Son autoritarisme et ses erreurs économiques sont indéniables. Mais ils sont constamment utilisés comme alibi pour justifier l’ingérence étrangère, l’isolement diplomatique et les blocus économiques.
Washington, l’Union européenne et certains médias occidentaux ont imposé un récit unique : celui d’un peuple opprimé par un dictateur que seule une “libératrice” pro-américaine pourrait sauver.
Or, la réalité est plus complexe.
Ce peuple “qu’on prétend libérer” subit en silence les effets d’une politique étrangère qui l’écrase depuis dix ans : hôpitaux sans médicaments, salaires détruits, familles déchirées par l’exil.
Le Nobel : entre idéal et instrument politique
Le prix Nobel de la paix, censé récompenser la réconciliation et le dialogue, est aujourd’hui pris en otage par la géopolitique.
En distinguant Maria Corina Machado, le comité norvégien ne récompense pas un processus de paix, mais une stratégie d’affrontement.
C’est une manière subtile de dire au monde : “La démocratie vénézuélienne ne renaîtra que sous le drapeau occidental.”
Mais peut-on parler de paix quand un peuple entier est affamé par des sanctions ?
Peut-on parler de liberté quand la seule voie proposée est celle de la dépendance envers Washington ?
Un peuple qui continue de résister
Au-delà des discours, le peuple vénézuélien reste debout, malgré tout.
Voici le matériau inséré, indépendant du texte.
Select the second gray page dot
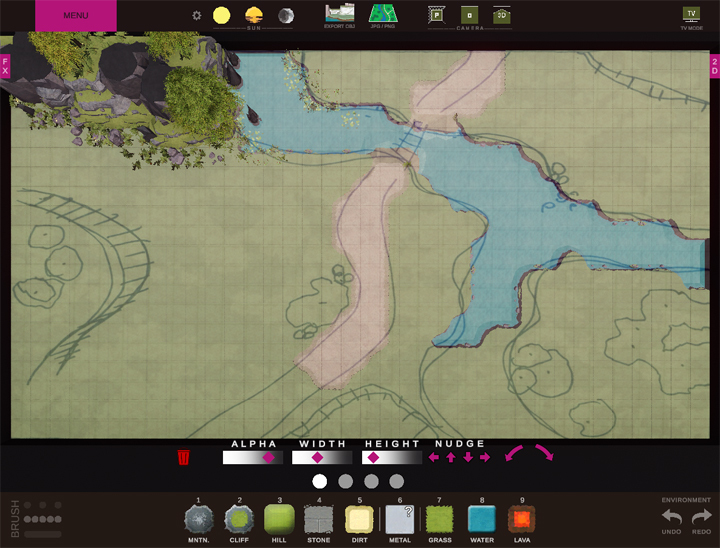Image resolution: width=720 pixels, height=548 pixels. [x=346, y=481]
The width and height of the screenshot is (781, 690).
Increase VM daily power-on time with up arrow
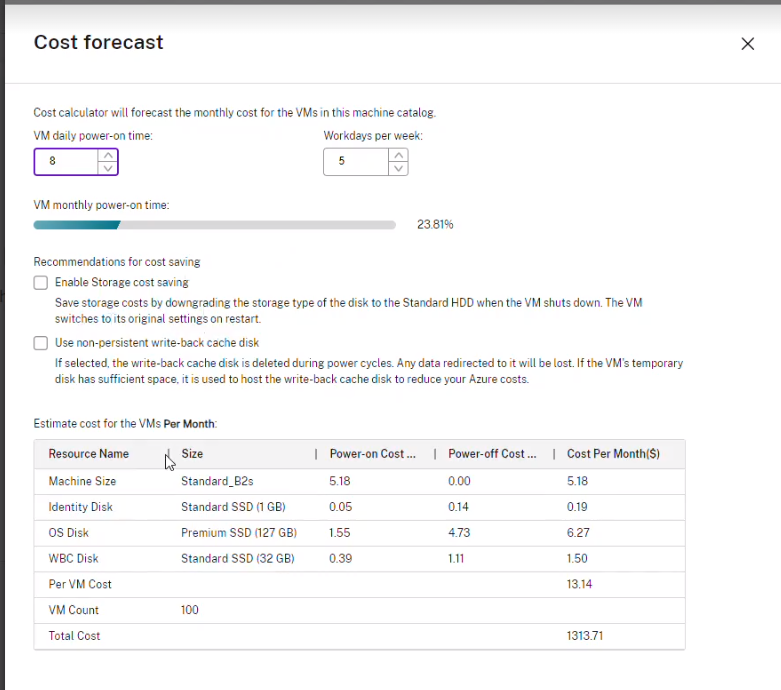coord(108,155)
Dans les quartiers populaires de Caracas, dans les campagnes d’Anzoátegui ou les écoles de Maracaibo, les gens continuent de s’entraider, de cultiver, de partager, de rêver d’un avenir où la souveraineté ne sera pas un slogan mais une réalité vécue.
Le Nobel de la paix aurait pu être un pont. Il est devenu un champ de bataille symbolique.
Et si Maria Corina Machado se dit “libératrice”, c’est peut-être parce que le mot “liberté” a perdu son sens dès qu’il a cessé d’être prononcé par le peuple lui-même.
“La paix ne se décrète pas à Oslo, elle se construit à Caracas.”
Et c’est là, au cœur des contradictions, que le véritable combat du Venezuela continue : celui d’un peuple qui refuse à la fois la dictature interne et l’oppression externe.